*** Begin section ***
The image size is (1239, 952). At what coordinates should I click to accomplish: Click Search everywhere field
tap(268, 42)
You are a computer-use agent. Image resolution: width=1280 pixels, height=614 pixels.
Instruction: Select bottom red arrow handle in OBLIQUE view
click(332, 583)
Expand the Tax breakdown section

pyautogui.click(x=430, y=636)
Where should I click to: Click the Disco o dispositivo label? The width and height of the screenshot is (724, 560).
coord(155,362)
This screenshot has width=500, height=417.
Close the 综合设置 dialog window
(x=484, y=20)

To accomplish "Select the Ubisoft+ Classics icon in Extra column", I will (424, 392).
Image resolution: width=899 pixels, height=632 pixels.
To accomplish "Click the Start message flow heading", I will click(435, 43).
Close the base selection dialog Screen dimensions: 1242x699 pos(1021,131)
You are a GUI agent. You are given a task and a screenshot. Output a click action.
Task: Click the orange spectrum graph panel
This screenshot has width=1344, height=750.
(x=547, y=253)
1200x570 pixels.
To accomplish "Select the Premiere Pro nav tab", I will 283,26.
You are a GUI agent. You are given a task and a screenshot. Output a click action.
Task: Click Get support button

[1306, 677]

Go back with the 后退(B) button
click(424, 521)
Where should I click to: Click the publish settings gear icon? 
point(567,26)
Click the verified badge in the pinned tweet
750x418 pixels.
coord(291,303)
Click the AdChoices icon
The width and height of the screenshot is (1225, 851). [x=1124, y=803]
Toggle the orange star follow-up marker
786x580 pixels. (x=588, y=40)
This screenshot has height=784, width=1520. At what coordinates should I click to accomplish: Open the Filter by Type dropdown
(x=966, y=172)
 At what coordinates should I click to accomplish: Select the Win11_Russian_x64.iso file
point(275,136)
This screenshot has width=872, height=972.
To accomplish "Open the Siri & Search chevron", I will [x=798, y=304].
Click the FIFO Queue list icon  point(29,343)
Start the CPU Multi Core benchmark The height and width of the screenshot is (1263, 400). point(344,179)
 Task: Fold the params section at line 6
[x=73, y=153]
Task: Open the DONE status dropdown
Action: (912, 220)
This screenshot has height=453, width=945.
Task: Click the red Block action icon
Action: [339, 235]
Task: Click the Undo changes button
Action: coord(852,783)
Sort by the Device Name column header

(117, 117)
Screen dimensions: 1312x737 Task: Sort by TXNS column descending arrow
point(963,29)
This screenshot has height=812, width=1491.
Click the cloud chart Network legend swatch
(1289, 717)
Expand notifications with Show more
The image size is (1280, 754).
*** End section ***
» **DIRECTIONS**
Only lines holding the word "will" are wanted; list them all from the material.

» **OUTPUT FOR THIS EXERCISE**
To accomplish "Select the Ubisoft+ Classics icon in Extra column", I will (424, 392).
To accomplish "Click the Start message flow heading", I will click(435, 43).
To accomplish "Select the Premiere Pro nav tab", I will 283,26.
To accomplish "Open the Siri & Search chevron", I will [x=798, y=304].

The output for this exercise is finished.